[Start of section]

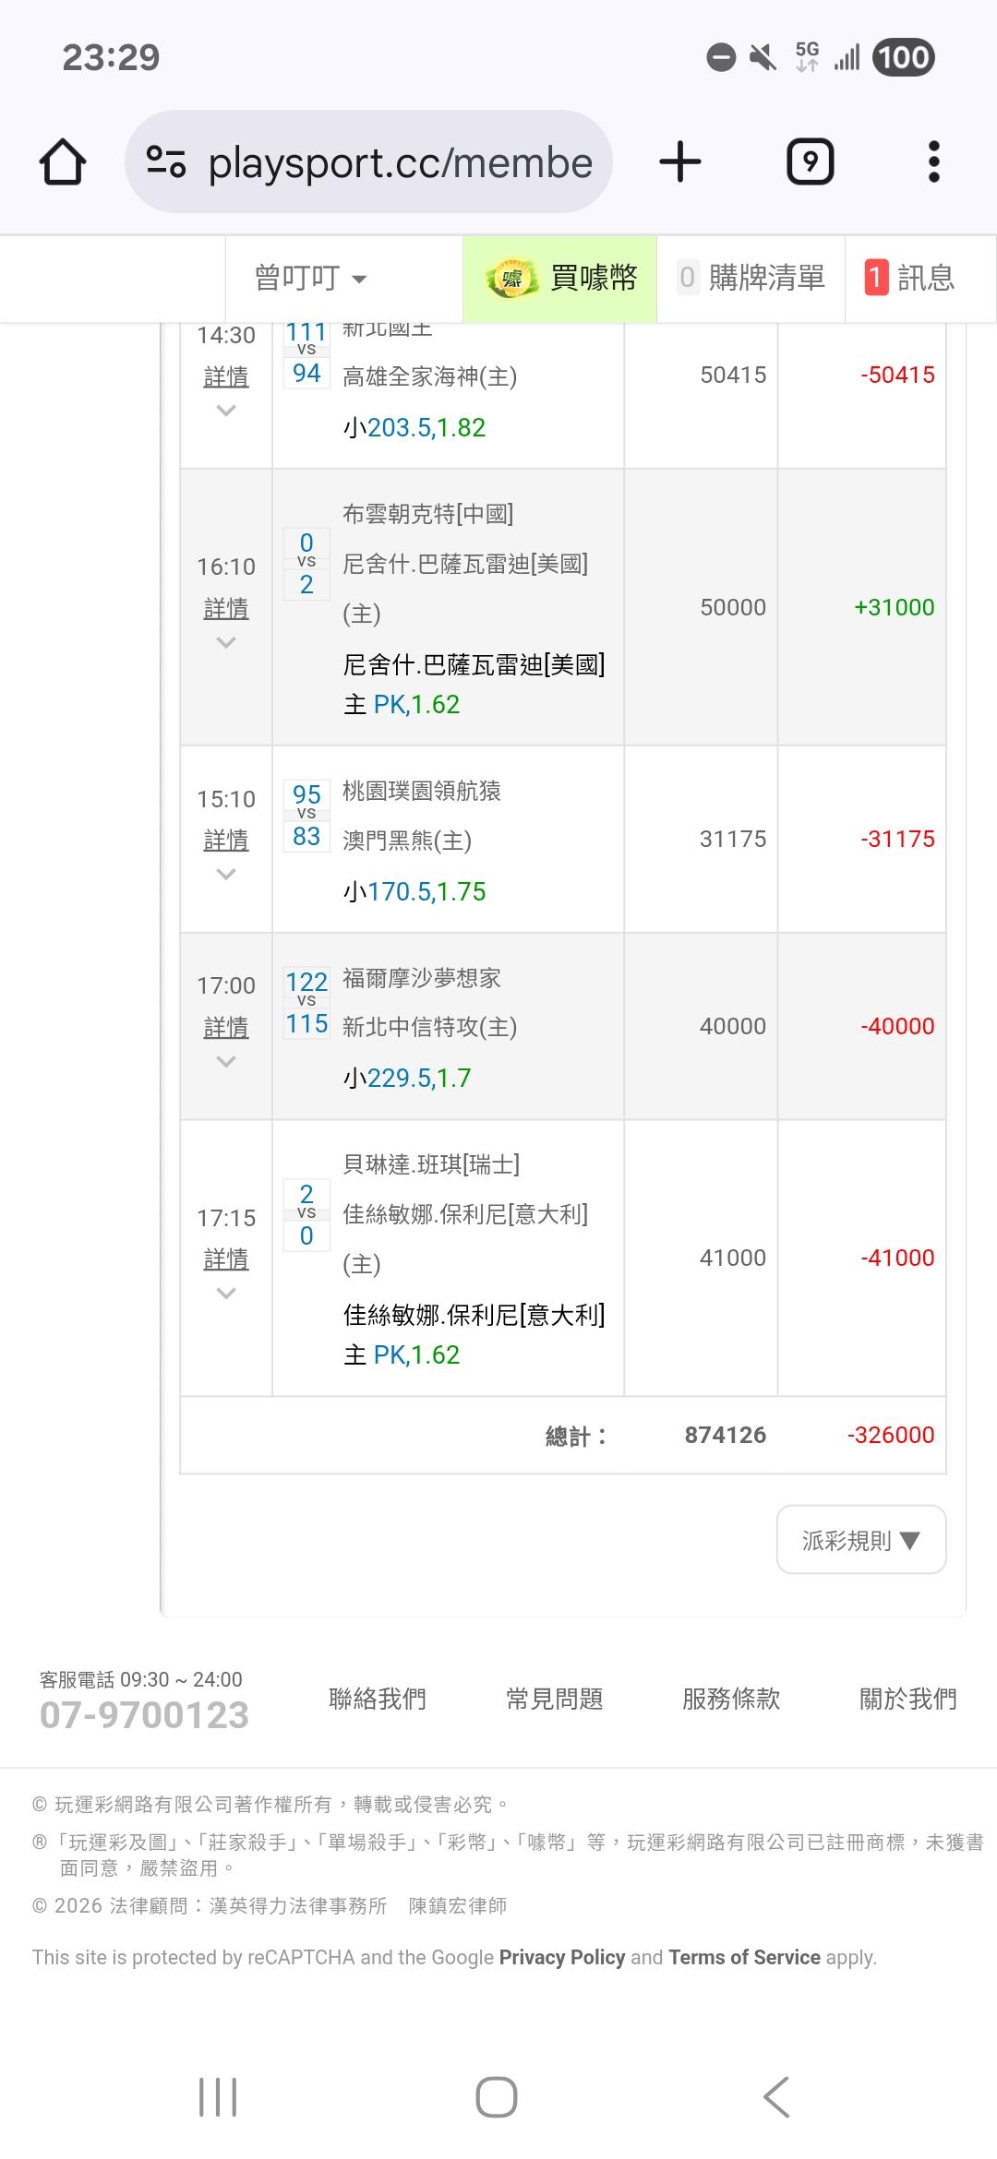Image resolution: width=997 pixels, height=2159 pixels.
Task: Open the 曾叮叮 user dropdown menu
Action: point(310,278)
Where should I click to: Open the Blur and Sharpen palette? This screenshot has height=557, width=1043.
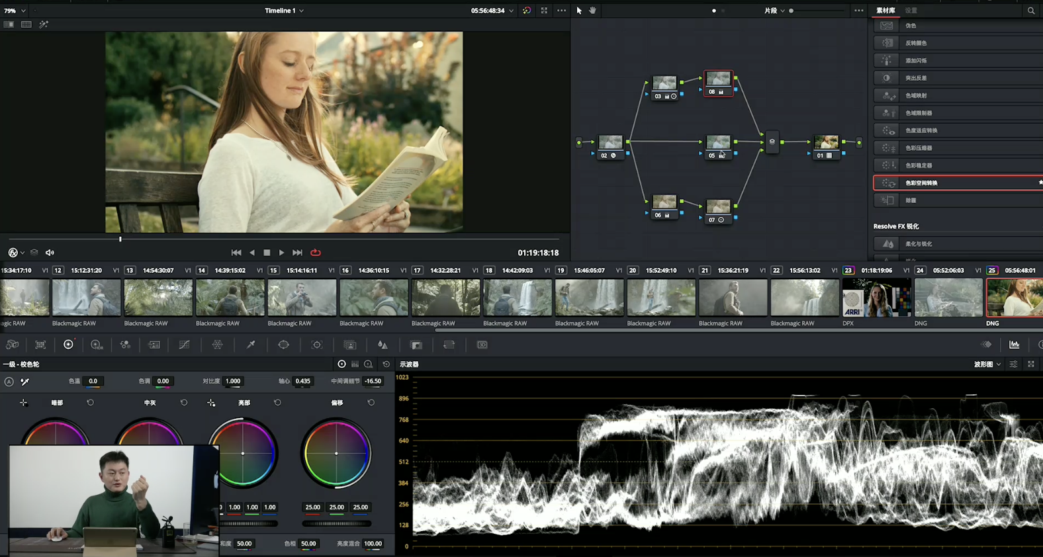383,345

[End of section]

### TO DO:
Leave the pictures aside and print exactly, and only, the lines from the one with "Where should I" through the end of the data, both included.

### REPLY TO THE EXERCISE:
Where should I click to: Open the Blur and Sharpen palette? This screenshot has height=557, width=1043.
383,345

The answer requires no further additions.